A Synergistic Chemoimmunotherapy System Leveraging PD‐L1 Blocking and Bioorthogonal Prodrug Activation

Abstract Novel strategies to facilitate tumor‐specific drug delivery and restore immune attacks remain challenging in overcoming the current limitations of chemoimmunotherapy. An antitumor chemoimmunotherapy system comprising bioorthogonal reaction‐ready group tetrazine (TZ) modified with an anti‐PD‐L1 antibody (αPD‐L1 TZ ) and TZ‐activatable prodrug vinyl ether‐doxorubicin (DOX‐VE) for self‐reinforced anti‐tumor chemoimmunotherapy is proposed. The αPD‐L1 TZ effectively disrupts the PD‐L1/PD‐1 interaction and activates the DOX prodrug in situ through the bioorthogonal click reaction of TZ and VE. Conversely, the activated DOX upregulates PD‐L1 on the surface of tumor cells, facilitating tumor accumulation of αPD‐L1 TZ and enhancing DOX‐VE activation.
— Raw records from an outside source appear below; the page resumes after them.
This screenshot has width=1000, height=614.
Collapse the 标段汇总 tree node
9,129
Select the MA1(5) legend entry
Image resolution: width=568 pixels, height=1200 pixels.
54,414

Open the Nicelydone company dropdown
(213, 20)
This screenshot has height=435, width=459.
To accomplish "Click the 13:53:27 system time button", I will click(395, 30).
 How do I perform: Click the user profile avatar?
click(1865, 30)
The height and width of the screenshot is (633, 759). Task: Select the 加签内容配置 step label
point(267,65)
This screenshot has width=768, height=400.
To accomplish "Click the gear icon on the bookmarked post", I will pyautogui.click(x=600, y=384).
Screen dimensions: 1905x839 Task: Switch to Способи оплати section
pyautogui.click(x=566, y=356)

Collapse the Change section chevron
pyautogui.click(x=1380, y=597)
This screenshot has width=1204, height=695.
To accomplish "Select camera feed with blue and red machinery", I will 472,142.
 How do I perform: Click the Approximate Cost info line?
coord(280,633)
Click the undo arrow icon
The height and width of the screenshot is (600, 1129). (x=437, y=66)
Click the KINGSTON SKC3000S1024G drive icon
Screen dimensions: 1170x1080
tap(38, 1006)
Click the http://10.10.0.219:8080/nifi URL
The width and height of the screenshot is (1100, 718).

Furthermore, the activated DOX‐induced immunogenic cell death of tumor cells, substantially improving the response efficiency of αPD‐L1 in an immune‐suppressive tumor microenvironment. Thus, PD‐L1 blocking and bioorthogonal in situ prodrug activation synergistically enhance the antitumor efficacy of the chemoimmunotherapy system. Therefore, the system significantly enhances αPD‐L1 tumor accumulation and prodrug activation and induces a robust immunological memory effect to prevent tumor recurrence and metastasis. Thus, a feasible chemoimmunotherapy combination regimen is presented.